----- Data for processing
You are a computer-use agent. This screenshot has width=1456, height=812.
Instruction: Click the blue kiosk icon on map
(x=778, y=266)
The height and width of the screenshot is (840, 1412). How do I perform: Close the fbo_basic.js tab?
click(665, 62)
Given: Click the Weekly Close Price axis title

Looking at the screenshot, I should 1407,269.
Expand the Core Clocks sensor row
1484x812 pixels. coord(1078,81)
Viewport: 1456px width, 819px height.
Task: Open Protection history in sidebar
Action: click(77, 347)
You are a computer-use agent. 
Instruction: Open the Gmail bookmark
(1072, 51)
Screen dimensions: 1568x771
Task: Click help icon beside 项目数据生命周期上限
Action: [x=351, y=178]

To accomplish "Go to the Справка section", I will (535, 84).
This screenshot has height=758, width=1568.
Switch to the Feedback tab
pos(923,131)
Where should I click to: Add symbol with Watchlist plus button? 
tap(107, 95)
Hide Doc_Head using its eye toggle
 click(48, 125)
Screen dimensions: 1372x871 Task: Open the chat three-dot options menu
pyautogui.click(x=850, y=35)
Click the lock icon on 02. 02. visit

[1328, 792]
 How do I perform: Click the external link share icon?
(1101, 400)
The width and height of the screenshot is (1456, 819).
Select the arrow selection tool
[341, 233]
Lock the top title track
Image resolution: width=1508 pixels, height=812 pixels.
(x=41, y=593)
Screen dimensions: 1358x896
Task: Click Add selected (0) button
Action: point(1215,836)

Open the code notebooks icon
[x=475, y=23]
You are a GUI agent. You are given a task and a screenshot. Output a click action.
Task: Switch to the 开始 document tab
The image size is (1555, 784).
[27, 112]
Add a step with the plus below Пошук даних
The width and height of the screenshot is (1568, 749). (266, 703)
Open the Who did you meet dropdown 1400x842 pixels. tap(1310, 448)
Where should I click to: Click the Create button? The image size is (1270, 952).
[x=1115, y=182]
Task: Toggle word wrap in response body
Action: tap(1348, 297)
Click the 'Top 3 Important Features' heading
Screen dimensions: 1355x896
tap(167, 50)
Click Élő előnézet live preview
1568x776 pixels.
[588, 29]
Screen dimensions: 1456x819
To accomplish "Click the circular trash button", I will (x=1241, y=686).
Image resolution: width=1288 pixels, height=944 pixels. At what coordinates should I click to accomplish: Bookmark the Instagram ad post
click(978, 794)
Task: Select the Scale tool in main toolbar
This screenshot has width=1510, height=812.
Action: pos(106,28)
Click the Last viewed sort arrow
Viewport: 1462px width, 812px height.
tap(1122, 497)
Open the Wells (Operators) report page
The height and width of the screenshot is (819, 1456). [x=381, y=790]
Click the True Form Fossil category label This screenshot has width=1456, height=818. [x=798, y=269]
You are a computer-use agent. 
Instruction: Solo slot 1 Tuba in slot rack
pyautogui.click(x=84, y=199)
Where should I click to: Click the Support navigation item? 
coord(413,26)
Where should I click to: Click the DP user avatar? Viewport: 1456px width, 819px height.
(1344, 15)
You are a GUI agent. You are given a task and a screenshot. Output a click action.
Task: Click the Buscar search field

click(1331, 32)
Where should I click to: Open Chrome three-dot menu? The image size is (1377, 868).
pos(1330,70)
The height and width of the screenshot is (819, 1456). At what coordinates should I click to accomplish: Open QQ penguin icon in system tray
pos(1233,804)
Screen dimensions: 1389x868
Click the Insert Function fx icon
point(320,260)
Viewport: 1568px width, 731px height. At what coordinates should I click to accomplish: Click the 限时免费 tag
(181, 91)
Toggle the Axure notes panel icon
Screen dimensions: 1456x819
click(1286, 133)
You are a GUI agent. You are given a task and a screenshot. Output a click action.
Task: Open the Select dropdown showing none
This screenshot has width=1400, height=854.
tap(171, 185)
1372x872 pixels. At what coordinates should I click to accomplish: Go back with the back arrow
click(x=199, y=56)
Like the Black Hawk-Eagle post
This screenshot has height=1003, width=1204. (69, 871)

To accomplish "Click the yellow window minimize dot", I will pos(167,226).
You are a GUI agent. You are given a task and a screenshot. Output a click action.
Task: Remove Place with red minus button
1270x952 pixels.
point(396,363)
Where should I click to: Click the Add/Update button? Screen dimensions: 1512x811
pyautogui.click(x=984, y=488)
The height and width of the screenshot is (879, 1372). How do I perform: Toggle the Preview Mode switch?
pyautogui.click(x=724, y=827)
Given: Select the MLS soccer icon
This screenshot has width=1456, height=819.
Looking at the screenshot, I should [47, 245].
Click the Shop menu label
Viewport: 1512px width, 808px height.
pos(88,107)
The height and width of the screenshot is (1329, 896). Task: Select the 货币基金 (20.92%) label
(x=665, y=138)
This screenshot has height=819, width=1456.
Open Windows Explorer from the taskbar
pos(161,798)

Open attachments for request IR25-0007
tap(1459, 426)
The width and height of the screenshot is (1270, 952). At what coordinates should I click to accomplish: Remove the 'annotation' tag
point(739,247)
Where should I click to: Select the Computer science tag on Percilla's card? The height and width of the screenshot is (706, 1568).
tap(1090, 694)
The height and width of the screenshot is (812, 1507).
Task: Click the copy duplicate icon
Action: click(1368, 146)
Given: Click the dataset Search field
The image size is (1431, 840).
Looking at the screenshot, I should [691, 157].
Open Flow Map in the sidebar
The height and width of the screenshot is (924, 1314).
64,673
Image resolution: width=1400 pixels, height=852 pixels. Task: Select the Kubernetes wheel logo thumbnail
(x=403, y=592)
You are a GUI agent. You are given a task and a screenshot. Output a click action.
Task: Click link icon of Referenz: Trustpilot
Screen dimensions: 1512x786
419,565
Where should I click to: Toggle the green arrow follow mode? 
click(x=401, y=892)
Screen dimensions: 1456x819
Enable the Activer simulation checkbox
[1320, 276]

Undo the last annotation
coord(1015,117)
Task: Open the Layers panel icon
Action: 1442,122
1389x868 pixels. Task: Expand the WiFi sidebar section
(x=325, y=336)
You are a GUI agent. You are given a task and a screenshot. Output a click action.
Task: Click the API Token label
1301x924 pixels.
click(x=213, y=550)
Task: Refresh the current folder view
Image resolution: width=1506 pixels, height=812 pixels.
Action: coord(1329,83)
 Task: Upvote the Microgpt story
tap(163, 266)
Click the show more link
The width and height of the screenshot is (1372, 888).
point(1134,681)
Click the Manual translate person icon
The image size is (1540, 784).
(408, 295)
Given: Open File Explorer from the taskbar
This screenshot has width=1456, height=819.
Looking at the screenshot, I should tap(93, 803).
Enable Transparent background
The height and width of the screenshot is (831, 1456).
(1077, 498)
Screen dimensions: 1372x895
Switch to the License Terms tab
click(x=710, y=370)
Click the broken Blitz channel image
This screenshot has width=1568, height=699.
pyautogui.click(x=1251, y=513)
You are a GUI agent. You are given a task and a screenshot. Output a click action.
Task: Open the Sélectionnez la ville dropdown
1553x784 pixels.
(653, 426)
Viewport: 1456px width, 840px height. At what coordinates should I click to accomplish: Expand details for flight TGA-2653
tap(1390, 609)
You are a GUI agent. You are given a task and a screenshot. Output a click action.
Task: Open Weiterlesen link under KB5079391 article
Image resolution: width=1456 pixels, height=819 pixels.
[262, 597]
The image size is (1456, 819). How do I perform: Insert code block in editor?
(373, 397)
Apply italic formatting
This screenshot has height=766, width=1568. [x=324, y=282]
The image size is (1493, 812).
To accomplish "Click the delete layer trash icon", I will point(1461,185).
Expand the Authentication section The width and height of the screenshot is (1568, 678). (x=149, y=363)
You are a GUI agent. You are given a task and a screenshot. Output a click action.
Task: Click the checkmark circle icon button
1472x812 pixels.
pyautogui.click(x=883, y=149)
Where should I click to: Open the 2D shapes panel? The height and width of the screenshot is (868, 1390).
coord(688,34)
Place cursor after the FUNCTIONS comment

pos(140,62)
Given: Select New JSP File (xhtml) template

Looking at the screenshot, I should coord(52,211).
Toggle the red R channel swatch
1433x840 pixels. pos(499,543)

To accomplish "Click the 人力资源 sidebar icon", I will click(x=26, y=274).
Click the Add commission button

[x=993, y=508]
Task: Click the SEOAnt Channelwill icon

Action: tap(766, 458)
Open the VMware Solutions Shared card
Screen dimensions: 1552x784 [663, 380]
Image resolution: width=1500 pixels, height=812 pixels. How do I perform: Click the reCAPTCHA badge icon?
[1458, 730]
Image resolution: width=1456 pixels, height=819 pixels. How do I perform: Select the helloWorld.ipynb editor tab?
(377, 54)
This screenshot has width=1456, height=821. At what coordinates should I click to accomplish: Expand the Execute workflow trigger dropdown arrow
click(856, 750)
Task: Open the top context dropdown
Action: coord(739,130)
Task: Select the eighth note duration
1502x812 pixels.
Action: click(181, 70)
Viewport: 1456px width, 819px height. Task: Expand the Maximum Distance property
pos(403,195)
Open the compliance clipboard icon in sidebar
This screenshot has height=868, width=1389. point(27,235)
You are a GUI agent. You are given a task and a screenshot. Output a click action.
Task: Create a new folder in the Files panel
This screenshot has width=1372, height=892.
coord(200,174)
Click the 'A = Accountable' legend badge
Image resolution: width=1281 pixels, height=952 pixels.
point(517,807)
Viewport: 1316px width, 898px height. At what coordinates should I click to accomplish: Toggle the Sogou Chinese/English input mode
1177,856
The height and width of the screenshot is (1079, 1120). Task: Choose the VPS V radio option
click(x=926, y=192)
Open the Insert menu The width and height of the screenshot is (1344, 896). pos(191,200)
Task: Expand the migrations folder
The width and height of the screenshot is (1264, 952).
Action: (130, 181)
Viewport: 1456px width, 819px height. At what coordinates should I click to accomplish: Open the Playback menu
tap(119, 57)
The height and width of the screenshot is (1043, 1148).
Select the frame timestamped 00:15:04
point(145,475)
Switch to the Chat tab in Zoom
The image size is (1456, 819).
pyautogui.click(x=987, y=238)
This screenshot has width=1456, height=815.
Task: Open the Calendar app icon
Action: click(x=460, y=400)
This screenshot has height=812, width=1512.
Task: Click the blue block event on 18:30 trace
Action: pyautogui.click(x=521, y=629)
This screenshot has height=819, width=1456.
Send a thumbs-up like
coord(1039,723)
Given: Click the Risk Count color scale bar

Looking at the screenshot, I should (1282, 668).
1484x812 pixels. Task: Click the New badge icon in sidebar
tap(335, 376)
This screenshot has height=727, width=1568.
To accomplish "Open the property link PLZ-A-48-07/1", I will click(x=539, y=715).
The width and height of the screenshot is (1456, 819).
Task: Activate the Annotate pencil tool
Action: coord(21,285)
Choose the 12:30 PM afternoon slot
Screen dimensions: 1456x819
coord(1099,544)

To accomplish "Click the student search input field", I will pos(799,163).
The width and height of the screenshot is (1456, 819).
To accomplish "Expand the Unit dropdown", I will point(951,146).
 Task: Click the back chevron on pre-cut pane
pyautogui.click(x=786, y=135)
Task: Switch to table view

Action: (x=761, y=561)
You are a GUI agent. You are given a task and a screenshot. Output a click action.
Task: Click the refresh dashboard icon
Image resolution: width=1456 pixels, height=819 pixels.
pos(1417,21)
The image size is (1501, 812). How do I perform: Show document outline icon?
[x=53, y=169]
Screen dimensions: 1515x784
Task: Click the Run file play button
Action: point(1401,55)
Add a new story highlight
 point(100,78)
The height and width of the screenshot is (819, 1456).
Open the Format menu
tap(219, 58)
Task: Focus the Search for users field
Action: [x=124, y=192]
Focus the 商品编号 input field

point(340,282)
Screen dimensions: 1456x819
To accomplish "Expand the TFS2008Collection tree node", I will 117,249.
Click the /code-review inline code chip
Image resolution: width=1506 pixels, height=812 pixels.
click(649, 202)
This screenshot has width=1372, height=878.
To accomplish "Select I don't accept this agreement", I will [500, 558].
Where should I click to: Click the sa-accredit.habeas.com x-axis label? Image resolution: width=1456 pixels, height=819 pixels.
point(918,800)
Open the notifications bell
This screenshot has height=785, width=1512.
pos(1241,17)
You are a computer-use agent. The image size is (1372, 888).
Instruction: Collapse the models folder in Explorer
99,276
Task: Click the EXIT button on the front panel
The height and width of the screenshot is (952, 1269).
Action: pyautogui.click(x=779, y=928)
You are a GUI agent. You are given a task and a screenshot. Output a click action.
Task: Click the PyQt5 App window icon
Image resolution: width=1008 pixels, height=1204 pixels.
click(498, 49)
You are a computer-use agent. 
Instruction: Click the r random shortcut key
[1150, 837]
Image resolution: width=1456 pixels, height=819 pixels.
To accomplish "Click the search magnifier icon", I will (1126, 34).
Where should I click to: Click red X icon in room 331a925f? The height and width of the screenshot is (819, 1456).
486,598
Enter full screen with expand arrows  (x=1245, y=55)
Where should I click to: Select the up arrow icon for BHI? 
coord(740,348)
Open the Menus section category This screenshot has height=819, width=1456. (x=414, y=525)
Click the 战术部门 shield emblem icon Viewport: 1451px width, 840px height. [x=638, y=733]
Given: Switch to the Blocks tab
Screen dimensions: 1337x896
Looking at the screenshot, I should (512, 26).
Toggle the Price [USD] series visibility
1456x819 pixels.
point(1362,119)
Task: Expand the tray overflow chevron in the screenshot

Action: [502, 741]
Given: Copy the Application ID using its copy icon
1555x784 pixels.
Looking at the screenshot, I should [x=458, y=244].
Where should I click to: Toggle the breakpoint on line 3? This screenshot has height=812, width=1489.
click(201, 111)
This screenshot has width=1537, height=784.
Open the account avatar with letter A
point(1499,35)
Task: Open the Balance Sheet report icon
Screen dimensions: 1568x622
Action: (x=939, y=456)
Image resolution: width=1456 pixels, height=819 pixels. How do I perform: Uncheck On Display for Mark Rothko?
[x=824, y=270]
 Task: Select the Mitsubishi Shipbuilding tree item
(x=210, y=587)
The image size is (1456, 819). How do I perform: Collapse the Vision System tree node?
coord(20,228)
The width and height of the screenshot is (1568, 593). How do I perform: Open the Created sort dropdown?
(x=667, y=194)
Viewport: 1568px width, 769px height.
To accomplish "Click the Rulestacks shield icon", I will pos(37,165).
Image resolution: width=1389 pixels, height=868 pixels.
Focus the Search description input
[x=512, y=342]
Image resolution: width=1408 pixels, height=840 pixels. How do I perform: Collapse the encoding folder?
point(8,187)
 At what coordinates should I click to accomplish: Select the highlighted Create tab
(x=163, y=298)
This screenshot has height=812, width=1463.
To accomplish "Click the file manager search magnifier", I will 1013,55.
----------
Work task:
Set down, from the entries above, exactly the lines from the one with "Task: Click the API Token label" up to and including the one with "Screen dimensions: 1372x895", and no other lines.

Answer space:
Task: Click the API Token label
1301x924 pixels.
click(x=213, y=550)
Task: Refresh the current folder view
Image resolution: width=1506 pixels, height=812 pixels.
Action: coord(1329,83)
 Task: Upvote the Microgpt story
tap(163, 266)
Click the show more link
The width and height of the screenshot is (1372, 888).
point(1134,681)
Click the Manual translate person icon
The image size is (1540, 784).
(408, 295)
Given: Open File Explorer from the taskbar
This screenshot has width=1456, height=819.
Looking at the screenshot, I should tap(93, 803).
Enable Transparent background
The height and width of the screenshot is (831, 1456).
(1077, 498)
Screen dimensions: 1372x895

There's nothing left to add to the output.